7 août 1975, Pont-de-Buis : la poudrerie devenue poudrière

La chose militaire structure l’aménagement du territoire. Ainsi, ce sont bien des considérations guerrières qui amènent au percement du canal de Nantes à Brest dans la première moitié du XIXe siècle alors que cet outil est réclamé depuis l’Ancien régime. De la même manière, ce sont bien des réflexions d’ordre militaire qui placent des villes comme Saint-Malo ou Concarneau derrière des remparts et permettent la construction de casernes. A Pont-de-Buis, dans le Finistère, c’est l’installation d’une poudrerie, afin de répondre à d'évidents besoins militaires, qui fait vivre la commune et qui, fondamentalement, structure la vie politique locale. Mais cette proximité du civil et du militaire, si elle est un bienfait pour l’économie, fait aussi planer, comme une sorte d’épée de Damoclès, de nombreux risques sur la population.

Les dégâts provoqués par l'explosion du 7 août 1975. Musée de Bretagne: 986.0028.15624.

En 1974, la poudrerie de Pont-de-Buis emploie 530 personnes et produit 1 400 tonnes de poudre : 80% à destination civile, essentiellement pour la chasse, et 20% à des fins militaires. Bien entendu, les autorités ne sont pas sans ignorer les dangers qui accompagnent nécessairement de telles installations et, régulièrement, des exercices sont organisés afin de développer une certaine culture du risque. Mais les installations sont vétustes et les consignes pas toujours respectées… Dans la torpeur de cet été 1975, personne du reste ne semble trop s’en soucier. Il fait beau en ce 7 août et le thermomètre affiche 25 degrés lorsqu’à 13 heures 15, à l’heure du déjeuner, une explosion dévaste un séchoir à poudre, déclenchant une redoutable réaction en chaîne.

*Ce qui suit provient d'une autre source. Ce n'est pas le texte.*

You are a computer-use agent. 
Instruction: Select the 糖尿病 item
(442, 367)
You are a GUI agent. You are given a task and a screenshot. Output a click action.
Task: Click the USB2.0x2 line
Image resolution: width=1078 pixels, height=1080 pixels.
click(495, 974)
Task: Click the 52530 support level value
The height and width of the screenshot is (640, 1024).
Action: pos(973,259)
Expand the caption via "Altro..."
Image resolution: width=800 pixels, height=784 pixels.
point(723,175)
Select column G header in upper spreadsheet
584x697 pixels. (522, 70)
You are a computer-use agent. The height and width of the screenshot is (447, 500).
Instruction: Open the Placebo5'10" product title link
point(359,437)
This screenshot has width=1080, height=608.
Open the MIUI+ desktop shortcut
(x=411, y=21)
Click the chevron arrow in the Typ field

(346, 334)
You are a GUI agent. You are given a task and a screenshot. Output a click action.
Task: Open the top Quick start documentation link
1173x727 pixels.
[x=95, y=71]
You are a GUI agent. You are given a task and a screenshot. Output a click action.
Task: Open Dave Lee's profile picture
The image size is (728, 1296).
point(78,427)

Au total, 12 tonnes de poudre explosent en l’espace de quelques secondes. La poudrerie de Pont-de-Buis n’est plus qu’une vaste zone de guerre, comme un champ de bataille ravagé par les combats. Les bâtiments sont volatilisés et l’on ne distingue plus que des cratères, dépressions signalant ce qui furent des fondations. La déflagration s’entend à plus de 40 kilomètres à la ronde et la population croit voir dans le nuage de fumées qui s’empare du ciel bleu un gigantesque champignon atomique. Le bilan humain est lui très lourd : trois ouvriers sont tués, 60 sont blessés et 21 Pont-de-Buisiens, personnes civiles ne travaillant pas à la poudrerie, sont atteints. Il est vrai que dans un rayon de 500 mètres autour de l’explosion, pas un toit, pas une fenêtre n’est indemne. Au total, près de 400 foyers subissent à des degrés divers des dégâts matériels. Et encore, sur le plan humain, le bilan aurait pu être beaucoup plus dramatique si l’accident était survenu quelques minutes plus tôt ou plus tard : à 13 h15, l’essentiel des ouvriers est à la cantine. Sans compter qu’en cette période estivale, nombreux sont les employés en congé.

L’enquête parvient à identifier les causes de l’accident. Alors qu’un cariste pose un caisson avec son engin de chargement, quelques innocentes étincelles sont provoquées par un frottement sur le sol. Malheureusement, en raison de l’entretien défectueux des locaux, subsistent des traces de poudre qui, immédiatement, explosent. Le corps du malheureux ouvrier, qui manœuvrait en marche arrière et n’avait donc pas les moyens de repérer les résidus au sol, est soufflé par la détonation tandis qu’un morceau de son chariot élévateur pesant 30 kilos est retrouvé à 200 mètres de l’accident. Cette distance à elle seule dit la violence de l’accident. Un témoignage évoque d’ailleurs une 2CV qui se serait littéralement envolée avec le souffle de l’explosion…

Les dégâts provoqués par l'explosion du 7 août 1975. Musée de Bretagne: 986.0028.15623.

Le drame choque d’autant plus la population que le bilan est lourd, très lourd, et que des manquements aux règles de sécurité sont avérés. Des leçons sont néanmoins tirées et de nouvelles normes imposées en ce qui concerne les quantités de production stockées sur un même site. De plus, les mesures de prévention et de protection sont renforcées. Il n’en demeure pas moins que le risque est permanent et inhérent à la vie de la commune. Aussi, lorsqu’en juillet 2014 une nouvelle explosion, blessant cette fois-ci trois employés, se produit en la poudrerie de Pont-de-Buis, chacun a en tête la journée du 7 août 1975.